Донбасс, Донбасс, божественный фонарь,
сияющий над бездной мировой!
Донбасс, Донбасс, ты остриё меча,
пронзившее чешуйчатую грудь!
Донбасс, Донбасс, ты русская свеча,
которую вовеки не задуть!
Казалось, прилетела и ударила молния. Случилось преображение. Маленькая хрупкая женщина стала огненной, грозной. Стала бурей, взрывной волной, слепящим светом. Неслись бэтээры, мчались в небесах пятнистые «аллигаторы», самоходки долбили проломы, пехота вставала из траншеи и шла на пулемёты. Сидящие в зале солдаты восхищённо и грозно внимали. Это была их певица, их Донбасс, их подбитый горящий танк. Войну, на которой они сражались, воспели. Их угадали, их беззвучные помыслы облеклись в восхитительную музыку. Их проклятья и стоны перелились в расплавленные, как свинец, слова.
Сначала били самоходки.
Потом мы шли на этажи.
Сойдясь, зубами рвали глотки.
Исход решали штык-ножи.
На них мы не жалели мин.
Мы били их прямой наводкой.
Нас проклинали из глубин,
Шипя на адской сковородке.
Их батальон сдавался в плен,
И каждый был обезображен.
Несли убитых. Кровь и тлен
Всплывали из подземных скважин.
Конец войне. К тебе, Святая Русь,
Разбитыми губами приложусь.
Это было о них, о русской пехоте, жертвенной и бесстрашной, которая дойдёт до днепровских круч и принесёт с войны свои раны, ордена, бреды во сне, неутешные богомолья.

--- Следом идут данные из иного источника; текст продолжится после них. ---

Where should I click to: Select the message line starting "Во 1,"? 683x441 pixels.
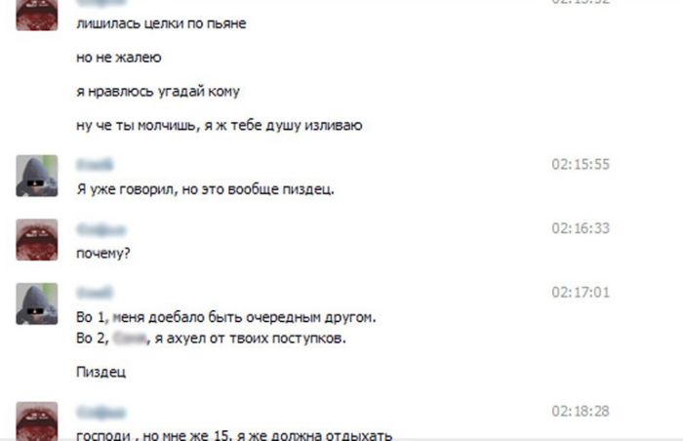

Чичерина пела то грозно, то слёзно. Кричала, поднимая в атаку, голосила, ступая за гробом. Её женственность становилась клёкотом боя, надгробным рыданием, прощальной молитвой, письмом матери к сыну. Солдаты на лавках внимали ей, любили, верили, что их не убьют.
Лемнер заметил на глазах маленького, с тонкой шеей, солдата слёзы.
Вечером, в уцелевшем посёлке, в придорожном кафе ужинали Светоч и Лемнер. Кафе было оцеплено. Внезапно загорался фонарь, свет скользил по липкой броне бэтээра, по лицу автоматчика и гаснул. Окна кафе были наглухо зашторены брезентом, кафе оставалось невидимым для ночных украинских дронов.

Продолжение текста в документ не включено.